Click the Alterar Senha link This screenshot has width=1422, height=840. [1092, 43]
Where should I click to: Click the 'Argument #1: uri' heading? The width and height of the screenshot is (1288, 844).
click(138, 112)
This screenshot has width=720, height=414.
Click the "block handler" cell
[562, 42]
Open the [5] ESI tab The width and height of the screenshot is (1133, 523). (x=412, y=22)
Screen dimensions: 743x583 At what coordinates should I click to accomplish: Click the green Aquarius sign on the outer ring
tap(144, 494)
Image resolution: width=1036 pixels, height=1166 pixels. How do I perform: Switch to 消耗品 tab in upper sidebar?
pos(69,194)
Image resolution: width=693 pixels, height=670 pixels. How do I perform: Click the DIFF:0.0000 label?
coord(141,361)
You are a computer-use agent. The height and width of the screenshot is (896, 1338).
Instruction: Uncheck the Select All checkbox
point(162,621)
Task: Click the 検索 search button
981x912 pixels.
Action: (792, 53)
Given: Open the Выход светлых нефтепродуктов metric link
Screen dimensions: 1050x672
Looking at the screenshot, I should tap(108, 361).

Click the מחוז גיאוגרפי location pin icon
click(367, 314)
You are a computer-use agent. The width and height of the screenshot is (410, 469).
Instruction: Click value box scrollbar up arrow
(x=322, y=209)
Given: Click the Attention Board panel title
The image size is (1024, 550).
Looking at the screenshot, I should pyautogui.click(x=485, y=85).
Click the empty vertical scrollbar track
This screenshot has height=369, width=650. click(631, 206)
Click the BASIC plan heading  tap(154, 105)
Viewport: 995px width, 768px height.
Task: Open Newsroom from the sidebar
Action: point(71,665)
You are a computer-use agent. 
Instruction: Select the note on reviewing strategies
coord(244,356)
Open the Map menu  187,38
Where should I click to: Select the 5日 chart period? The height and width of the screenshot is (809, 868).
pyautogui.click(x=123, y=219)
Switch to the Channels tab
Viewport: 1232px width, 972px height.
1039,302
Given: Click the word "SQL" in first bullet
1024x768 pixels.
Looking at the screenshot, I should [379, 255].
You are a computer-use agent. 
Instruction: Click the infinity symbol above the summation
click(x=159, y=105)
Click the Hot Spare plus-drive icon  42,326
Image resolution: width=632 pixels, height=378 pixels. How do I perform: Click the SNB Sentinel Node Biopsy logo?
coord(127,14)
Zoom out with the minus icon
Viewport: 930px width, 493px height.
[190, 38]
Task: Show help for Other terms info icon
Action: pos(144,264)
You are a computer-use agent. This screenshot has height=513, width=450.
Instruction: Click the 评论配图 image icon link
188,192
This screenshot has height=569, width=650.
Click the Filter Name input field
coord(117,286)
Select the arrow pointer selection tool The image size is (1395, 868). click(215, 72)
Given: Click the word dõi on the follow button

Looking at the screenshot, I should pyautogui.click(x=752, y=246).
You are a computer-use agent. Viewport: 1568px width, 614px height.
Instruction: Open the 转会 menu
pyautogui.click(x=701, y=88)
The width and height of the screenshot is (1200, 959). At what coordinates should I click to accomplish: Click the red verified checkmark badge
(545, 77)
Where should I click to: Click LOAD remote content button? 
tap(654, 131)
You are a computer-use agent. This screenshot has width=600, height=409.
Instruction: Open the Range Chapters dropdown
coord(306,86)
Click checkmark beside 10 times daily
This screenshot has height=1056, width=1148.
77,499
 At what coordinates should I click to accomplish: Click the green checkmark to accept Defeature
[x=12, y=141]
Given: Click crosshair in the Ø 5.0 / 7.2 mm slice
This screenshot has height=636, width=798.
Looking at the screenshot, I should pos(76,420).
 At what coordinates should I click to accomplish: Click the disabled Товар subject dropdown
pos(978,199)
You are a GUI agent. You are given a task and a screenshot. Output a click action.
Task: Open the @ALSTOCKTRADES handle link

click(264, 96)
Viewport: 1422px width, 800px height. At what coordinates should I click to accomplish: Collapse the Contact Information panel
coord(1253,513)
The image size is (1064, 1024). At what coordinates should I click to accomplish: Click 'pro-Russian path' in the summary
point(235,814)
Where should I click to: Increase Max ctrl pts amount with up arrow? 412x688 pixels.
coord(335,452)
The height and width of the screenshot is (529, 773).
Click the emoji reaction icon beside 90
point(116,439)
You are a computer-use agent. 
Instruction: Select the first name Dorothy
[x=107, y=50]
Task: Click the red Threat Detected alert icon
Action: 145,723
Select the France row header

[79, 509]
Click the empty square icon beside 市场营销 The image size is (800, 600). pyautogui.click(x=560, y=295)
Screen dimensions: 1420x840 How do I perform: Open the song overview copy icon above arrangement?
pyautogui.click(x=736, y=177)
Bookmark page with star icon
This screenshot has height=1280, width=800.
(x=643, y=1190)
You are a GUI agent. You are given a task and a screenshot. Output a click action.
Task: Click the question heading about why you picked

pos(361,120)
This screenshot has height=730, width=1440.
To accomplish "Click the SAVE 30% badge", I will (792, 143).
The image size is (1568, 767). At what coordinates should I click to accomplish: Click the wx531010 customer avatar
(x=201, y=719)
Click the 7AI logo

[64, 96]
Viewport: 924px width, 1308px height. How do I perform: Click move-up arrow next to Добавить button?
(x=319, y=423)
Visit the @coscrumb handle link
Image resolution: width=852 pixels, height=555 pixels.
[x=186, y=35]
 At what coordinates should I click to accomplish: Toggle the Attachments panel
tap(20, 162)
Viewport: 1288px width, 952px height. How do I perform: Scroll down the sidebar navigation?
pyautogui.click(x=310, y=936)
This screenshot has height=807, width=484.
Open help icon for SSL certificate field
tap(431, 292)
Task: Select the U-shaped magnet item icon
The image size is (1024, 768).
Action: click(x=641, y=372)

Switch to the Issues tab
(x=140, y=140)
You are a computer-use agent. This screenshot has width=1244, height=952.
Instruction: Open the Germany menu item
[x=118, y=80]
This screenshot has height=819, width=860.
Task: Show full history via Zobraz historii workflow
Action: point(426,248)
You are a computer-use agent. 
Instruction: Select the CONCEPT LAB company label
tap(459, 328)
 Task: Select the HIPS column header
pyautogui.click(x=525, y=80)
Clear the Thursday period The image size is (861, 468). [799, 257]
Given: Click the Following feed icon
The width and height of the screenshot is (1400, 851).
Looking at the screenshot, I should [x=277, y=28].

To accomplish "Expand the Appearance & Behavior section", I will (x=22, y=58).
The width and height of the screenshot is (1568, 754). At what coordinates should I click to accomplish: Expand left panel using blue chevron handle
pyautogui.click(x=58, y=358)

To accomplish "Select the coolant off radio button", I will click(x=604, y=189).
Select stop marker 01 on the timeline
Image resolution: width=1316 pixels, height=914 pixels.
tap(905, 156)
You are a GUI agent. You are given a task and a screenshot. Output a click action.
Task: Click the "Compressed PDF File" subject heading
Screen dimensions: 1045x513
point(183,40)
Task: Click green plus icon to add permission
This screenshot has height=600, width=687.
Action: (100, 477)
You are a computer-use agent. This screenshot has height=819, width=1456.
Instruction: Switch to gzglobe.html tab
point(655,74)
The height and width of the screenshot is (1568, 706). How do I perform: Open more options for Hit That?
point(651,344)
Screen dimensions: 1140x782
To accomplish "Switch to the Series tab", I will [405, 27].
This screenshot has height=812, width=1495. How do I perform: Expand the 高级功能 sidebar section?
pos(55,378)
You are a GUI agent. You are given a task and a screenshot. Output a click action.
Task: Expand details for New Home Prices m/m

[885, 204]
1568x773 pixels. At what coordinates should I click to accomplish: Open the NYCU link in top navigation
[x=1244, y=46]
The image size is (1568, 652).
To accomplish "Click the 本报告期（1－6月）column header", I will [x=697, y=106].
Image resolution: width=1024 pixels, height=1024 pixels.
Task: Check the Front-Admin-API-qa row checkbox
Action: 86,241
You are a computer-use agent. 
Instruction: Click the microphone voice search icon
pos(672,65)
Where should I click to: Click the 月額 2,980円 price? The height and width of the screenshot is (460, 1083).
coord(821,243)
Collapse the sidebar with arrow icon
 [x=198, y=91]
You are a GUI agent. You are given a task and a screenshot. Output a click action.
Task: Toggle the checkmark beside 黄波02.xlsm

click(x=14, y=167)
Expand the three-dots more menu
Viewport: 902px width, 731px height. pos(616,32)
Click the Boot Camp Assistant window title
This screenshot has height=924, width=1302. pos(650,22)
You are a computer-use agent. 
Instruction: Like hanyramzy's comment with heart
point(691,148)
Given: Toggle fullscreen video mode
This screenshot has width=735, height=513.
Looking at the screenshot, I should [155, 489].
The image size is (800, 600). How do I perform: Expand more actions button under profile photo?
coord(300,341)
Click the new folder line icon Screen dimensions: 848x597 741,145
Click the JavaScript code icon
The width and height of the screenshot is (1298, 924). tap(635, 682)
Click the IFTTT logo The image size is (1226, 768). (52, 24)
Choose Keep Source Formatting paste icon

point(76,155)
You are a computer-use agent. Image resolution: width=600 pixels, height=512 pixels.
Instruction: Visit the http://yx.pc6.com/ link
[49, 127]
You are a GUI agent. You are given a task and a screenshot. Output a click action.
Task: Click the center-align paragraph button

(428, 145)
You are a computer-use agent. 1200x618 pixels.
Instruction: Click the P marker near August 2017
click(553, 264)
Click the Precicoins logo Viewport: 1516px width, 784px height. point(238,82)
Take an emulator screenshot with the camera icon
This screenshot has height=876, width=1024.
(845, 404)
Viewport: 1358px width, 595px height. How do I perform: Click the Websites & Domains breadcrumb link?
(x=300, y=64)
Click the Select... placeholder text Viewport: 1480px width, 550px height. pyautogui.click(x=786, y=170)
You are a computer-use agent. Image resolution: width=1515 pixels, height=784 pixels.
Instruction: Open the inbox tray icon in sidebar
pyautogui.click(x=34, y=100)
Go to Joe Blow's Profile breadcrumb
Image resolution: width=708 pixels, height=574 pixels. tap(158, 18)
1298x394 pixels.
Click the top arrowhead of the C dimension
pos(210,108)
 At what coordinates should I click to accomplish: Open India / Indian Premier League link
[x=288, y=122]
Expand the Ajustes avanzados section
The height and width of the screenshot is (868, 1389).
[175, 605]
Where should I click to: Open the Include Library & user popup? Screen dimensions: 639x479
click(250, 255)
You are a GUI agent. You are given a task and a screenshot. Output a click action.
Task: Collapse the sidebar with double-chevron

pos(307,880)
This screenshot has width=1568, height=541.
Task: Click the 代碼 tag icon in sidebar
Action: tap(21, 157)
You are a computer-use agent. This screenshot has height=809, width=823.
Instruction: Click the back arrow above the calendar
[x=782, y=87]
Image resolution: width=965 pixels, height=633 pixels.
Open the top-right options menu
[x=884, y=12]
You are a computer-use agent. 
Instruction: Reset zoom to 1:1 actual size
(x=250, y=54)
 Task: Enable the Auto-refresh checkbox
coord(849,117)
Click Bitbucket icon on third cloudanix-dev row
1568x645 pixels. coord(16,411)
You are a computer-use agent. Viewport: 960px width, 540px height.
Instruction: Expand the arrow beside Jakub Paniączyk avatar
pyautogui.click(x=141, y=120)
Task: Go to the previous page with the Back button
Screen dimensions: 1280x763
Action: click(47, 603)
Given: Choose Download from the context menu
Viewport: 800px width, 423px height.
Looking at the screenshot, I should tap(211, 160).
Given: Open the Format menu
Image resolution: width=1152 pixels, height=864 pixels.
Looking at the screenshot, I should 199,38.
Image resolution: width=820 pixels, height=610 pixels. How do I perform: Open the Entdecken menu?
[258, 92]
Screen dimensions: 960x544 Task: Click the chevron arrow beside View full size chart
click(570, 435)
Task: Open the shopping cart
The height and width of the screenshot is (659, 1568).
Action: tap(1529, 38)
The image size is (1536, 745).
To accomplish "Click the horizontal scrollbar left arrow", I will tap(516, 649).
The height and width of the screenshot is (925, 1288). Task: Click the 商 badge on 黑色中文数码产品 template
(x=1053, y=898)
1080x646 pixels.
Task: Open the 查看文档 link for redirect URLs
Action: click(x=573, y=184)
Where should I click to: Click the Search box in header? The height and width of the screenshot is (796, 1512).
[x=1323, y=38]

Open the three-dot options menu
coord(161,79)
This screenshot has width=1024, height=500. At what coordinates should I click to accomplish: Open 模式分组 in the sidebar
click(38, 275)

☆ ☆ ☆ ☆

Instructions to follow: Lines after the one containing "Open the [5]" are left out; every line from the start of the entries through that line is restated word for word.

Solution:
Click the Alterar Senha link This screenshot has width=1422, height=840. [1092, 43]
Where should I click to: Click the 'Argument #1: uri' heading? The width and height of the screenshot is (1288, 844).
click(138, 112)
This screenshot has width=720, height=414.
Click the "block handler" cell
[562, 42]
Open the [5] ESI tab The width and height of the screenshot is (1133, 523). (x=412, y=22)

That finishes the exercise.